El estallido en el Puente de La Concordia, en Iztapalapa, es una de esas tragedias que nadie quiere asumir como propia, pero que desnuda con crudeza el desorden con que este país permite la circulación de riesgos ambulantes. El saldo, de al menos 14 personas muertas y decenas de heridos, no es un simple dato: es la consecuencia directa de la negligencia, el desinterés y la complicidad de un sistema que finge regular lo que nunca ha querido controlar de fondo.
El señalamiento del abogado y militante del Partido del Trabajo, Víctor Torres López, no es una exageración retórica. Cuando afirma que “todos los accidentes son previsibles”, está tocando la fibra más incómoda de la política mexicana: la incapacidad del Estado para anticipar lo obvio. Expertos han advertido por años que transportar gas LP por zonas urbanas es una apuesta suicida. Pero los avisos se archivan, las normas se relajan y las calles se convierten en trampas mortales a cambio de mantener el negocio en movimiento.

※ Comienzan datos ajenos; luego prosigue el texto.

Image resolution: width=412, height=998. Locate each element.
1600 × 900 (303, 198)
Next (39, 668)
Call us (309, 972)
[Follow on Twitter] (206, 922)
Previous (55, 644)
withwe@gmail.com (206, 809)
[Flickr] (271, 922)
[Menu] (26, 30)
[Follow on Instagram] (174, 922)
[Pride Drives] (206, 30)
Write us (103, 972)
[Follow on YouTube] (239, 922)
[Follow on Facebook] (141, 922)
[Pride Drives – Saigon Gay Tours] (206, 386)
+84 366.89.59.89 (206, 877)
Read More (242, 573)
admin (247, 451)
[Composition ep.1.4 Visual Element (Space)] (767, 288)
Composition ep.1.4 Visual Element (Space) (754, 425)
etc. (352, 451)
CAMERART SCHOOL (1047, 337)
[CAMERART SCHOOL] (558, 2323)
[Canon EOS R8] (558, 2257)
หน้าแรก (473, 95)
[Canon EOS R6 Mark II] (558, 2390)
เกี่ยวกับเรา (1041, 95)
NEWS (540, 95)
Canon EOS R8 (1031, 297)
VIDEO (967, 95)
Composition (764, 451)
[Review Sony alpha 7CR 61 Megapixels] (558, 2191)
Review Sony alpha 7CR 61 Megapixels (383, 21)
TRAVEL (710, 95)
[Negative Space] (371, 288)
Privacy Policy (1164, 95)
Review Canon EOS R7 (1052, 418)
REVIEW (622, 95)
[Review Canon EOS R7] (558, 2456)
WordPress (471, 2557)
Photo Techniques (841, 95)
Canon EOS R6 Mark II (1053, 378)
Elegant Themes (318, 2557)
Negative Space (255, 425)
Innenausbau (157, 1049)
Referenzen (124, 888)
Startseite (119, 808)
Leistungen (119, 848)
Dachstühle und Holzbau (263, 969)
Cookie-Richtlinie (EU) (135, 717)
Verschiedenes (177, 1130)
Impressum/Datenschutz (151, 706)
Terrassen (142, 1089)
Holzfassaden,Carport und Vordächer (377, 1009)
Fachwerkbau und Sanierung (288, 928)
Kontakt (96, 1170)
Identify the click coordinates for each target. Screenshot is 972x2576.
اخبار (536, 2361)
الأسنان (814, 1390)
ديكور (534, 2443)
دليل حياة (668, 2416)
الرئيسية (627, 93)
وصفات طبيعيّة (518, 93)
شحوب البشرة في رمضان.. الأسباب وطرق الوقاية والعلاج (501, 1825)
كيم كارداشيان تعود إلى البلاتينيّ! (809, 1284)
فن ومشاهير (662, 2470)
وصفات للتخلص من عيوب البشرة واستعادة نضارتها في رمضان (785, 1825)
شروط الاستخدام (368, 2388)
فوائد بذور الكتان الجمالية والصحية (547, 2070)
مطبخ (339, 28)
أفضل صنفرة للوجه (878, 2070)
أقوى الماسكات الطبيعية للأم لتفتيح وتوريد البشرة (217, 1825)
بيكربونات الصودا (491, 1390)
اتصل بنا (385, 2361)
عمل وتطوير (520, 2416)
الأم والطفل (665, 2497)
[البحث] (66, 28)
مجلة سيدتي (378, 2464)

El caso de Iztapalapa expone una cadena de fallas estructurales. Un vehículo obsoleto, un chofer al volante de una bomba rodante, una zona saturada de tráfico y población, y un marco normativo que parece diseñado para no cumplirse. Nadie puede alegar sorpresa. Aquí el azar no jugó ningún papel: la tragedia fue el resultado lógico de una suma de omisiones. Señalar solo al conductor sería tan mezquino como inútil. La responsabilidad es compartida entre autoridades laxas, empresas que privilegian el ahorro sobre la seguridad y un sistema de supervisión que opera, en el mejor de los casos, a medias.
Las preguntas que deja este episodio son tan claras como urgentes: ¿quién autorizó la circulación de una pipa en condiciones tan precarias?, ¿por qué sigue permitido que materiales altamente peligrosos crucen colonias densamente pobladas?, ¿qué antecedentes tenía la empresa responsable y por qué no se les detuvo antes? La impunidad, si se instala de nuevo, será una condena anticipada para otras familias que mañana sufrirán la misma historia.
Torres López pone sobre la mesa una agenda impostergable: una reforma estructural en protección civil y un sistema nacional de control y monitoreo del transporte de sustancias peligrosas. Lo ocurrido en Iztapalapa debe ser más que una tragedia mediática; tiene que convertirse en el punto de quiebre para repensar cómo este país protege la vida de sus ciudadanos frente a los intereses de empresas y gobiernos que han hecho del descuido su rutina. No actuar sería aceptar que los muertos de hoy son solo el prólogo de los que vendrán.